Il doit aussi exiger de la direction du groupe le lancement immédiat d'un plan de recherche de nouveaux processus de production sur le site, qui a un fort potentiel technologique et des salariés très qualifiés. N'attendons pas 2009, comme le veut Ford, pour nous engager dans cette voie : ce sera trop tard. Le Gouvernement doit aussi nous dire quel est le cahier des charges de l'agence qui serait désignée ; permettez-moi, à ce sujet, d’appeler l’attention sur les inconvénients de la superposition des structures.

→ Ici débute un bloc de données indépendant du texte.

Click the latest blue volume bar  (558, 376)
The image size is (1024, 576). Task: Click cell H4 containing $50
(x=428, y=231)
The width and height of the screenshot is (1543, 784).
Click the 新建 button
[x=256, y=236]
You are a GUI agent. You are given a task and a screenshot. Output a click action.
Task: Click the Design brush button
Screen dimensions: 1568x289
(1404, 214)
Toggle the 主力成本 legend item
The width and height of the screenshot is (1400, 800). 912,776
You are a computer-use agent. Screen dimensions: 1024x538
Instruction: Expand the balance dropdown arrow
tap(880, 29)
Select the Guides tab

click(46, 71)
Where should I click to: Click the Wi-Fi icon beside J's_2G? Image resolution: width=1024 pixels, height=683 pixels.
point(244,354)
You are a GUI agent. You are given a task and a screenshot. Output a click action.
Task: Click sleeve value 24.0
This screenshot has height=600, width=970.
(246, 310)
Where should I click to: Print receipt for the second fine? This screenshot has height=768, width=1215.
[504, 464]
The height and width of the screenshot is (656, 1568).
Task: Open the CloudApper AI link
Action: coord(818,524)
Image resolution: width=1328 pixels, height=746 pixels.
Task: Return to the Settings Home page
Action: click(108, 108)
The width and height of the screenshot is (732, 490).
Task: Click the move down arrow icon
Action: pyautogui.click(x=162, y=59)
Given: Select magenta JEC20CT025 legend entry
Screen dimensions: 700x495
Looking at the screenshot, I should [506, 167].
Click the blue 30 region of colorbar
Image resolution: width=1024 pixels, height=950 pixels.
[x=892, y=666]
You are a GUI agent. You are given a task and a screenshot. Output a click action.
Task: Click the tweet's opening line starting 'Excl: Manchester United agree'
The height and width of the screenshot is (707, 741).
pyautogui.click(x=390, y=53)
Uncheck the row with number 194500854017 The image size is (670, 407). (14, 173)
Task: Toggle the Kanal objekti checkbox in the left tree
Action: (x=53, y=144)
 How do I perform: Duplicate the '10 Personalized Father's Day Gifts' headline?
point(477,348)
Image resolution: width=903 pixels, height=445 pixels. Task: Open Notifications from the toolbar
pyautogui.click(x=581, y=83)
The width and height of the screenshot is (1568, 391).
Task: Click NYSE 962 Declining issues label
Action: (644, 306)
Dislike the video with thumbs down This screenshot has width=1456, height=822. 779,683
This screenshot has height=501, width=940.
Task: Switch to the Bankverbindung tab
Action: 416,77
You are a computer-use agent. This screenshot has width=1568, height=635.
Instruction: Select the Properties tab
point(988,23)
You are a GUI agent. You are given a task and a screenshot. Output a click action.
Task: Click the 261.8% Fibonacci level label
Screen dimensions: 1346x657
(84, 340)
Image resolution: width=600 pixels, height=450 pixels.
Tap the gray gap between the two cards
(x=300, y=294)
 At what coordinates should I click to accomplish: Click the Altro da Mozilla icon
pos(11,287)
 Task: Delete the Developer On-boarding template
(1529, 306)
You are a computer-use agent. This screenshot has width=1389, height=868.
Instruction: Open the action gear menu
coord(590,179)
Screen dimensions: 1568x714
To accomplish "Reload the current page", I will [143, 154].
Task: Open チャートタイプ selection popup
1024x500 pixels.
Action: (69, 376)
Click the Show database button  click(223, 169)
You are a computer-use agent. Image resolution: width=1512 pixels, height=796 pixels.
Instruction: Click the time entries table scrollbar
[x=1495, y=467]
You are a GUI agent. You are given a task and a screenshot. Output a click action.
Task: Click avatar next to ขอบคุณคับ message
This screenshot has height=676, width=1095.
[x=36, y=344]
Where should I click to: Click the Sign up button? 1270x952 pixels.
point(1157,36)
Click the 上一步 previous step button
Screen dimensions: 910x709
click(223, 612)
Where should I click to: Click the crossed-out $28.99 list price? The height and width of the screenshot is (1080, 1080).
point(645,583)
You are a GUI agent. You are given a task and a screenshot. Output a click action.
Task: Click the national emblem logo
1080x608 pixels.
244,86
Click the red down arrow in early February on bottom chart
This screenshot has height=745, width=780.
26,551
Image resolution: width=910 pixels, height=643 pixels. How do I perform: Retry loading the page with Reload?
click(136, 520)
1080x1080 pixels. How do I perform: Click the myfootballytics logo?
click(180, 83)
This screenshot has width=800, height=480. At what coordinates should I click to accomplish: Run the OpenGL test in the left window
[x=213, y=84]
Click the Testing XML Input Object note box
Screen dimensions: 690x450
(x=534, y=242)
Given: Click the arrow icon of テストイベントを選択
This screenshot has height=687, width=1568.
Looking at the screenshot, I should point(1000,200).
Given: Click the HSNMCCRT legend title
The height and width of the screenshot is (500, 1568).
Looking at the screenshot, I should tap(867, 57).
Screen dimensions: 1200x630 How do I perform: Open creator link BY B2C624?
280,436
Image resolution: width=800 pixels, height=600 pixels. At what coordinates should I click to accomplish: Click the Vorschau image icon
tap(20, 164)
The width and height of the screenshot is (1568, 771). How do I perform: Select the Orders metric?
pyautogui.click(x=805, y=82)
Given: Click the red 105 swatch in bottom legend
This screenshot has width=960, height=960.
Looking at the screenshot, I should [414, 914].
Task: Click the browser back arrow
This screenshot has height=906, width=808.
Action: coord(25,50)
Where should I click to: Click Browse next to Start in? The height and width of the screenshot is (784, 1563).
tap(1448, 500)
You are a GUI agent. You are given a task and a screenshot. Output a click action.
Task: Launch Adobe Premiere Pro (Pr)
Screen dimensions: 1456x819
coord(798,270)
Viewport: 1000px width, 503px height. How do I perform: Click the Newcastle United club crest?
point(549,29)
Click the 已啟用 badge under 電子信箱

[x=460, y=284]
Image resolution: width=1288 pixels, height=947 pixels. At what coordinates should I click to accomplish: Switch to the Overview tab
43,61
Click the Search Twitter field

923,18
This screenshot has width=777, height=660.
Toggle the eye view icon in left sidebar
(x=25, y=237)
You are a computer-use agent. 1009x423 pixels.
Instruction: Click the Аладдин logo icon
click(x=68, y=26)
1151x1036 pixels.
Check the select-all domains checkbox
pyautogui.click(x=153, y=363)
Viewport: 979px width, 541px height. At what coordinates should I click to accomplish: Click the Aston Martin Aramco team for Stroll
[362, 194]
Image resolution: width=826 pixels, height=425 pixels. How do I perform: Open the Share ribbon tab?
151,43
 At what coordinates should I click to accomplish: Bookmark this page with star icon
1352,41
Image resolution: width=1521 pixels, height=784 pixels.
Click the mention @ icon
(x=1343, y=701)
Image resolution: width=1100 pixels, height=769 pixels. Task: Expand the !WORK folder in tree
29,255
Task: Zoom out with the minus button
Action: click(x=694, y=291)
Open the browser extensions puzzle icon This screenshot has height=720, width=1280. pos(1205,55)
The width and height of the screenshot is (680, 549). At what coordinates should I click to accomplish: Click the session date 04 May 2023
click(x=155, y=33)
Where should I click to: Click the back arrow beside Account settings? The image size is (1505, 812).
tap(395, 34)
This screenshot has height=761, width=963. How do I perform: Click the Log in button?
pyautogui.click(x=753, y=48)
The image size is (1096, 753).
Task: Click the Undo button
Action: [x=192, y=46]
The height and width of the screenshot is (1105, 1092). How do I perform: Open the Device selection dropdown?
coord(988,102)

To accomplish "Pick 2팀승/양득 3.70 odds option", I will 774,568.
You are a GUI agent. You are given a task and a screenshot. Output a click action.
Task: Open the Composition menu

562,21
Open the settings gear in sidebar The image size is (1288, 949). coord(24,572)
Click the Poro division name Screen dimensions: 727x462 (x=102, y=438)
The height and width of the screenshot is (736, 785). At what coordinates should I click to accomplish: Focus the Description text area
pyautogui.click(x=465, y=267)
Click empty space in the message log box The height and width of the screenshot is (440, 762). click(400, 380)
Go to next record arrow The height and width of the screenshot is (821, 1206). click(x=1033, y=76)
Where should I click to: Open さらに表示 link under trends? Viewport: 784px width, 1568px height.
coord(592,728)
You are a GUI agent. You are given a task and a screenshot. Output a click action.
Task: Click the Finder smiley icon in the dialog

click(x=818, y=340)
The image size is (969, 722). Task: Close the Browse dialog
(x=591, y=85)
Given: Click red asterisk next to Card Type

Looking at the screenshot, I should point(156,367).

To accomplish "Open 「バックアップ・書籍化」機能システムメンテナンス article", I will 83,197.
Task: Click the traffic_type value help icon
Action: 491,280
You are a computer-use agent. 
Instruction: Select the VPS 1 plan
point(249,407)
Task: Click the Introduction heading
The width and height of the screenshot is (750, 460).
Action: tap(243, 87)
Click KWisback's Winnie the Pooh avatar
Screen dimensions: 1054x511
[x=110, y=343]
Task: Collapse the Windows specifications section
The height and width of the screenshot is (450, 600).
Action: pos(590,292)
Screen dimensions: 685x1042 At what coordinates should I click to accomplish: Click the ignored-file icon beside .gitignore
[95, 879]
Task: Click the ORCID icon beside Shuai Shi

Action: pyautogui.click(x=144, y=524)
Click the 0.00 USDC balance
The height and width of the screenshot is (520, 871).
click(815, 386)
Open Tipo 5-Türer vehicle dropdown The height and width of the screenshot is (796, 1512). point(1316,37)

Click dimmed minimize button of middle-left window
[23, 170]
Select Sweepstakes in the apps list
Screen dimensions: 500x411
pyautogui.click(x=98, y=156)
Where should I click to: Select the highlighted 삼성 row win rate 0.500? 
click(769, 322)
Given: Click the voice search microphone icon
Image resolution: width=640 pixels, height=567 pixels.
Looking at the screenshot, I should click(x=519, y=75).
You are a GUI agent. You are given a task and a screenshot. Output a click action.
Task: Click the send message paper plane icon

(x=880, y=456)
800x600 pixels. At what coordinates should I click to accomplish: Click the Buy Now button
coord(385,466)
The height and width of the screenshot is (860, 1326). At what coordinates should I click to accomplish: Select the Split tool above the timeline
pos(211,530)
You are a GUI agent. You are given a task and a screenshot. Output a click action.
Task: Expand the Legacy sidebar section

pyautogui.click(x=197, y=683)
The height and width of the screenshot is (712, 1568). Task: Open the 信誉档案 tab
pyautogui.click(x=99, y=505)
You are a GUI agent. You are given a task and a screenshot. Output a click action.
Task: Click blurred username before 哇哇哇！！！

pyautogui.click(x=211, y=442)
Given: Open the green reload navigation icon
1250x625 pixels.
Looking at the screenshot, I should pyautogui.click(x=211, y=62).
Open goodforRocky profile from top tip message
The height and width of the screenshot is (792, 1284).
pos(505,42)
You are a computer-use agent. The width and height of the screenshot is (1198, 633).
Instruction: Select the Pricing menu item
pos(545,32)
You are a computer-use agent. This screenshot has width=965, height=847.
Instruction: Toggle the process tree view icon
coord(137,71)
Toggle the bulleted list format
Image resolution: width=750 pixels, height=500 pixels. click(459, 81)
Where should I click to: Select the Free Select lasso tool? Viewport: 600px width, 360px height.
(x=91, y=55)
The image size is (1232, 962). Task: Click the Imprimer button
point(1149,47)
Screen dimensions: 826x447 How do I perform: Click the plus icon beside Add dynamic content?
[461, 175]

Nous attendons enfin du Gouvernement qu’il nous dise précisément les mesures qu’il compte prendre et selon quel calendrier.

M. Éric Besson, secrétaire d’État chargé de la prospective et de l’évaluation des politiques publiques – Mme Lagarde, empêchée, vous prie d’excuser son absence. Elle m’a demandé de vous répondre en son nom. Ford Aquitaine Industrie subit les effets de la baisse du volume de production liée à la perte des parts de marché de Ford aux États-Unis et à l’arrêt de la production de la boîte automatique à cinq vitesses. Mme Lagarde partageant l’inquiétude des salariés et des élus, le Gouvernement s’est mobilisé en faveur du maintien de l’emploi et un groupe de travail a été installé il y a six mois qui associe des représentants de Ford, de l’État et de l’Agence aquitaine de développement industriel. Des pistes ont été évoquées, qui doivent encore être précisées. D’évidence, les représentants de Ford doivent s’investir dans la recherche de solutions pérennes. Le 5 février, la ministre vous recevra à nouveau, ainsi que les organisations syndicales et la direction de Ford. À cette occasion, elle rappellera à l’entreprise sa responsabilité sociale et l’importance de trouver des solutions. Déjà, elle a demandé à l’AFII de définir avec Ford un plan de contractualisation visant à renforcer l’attrait du site et à rechercher des investisseurs étrangers.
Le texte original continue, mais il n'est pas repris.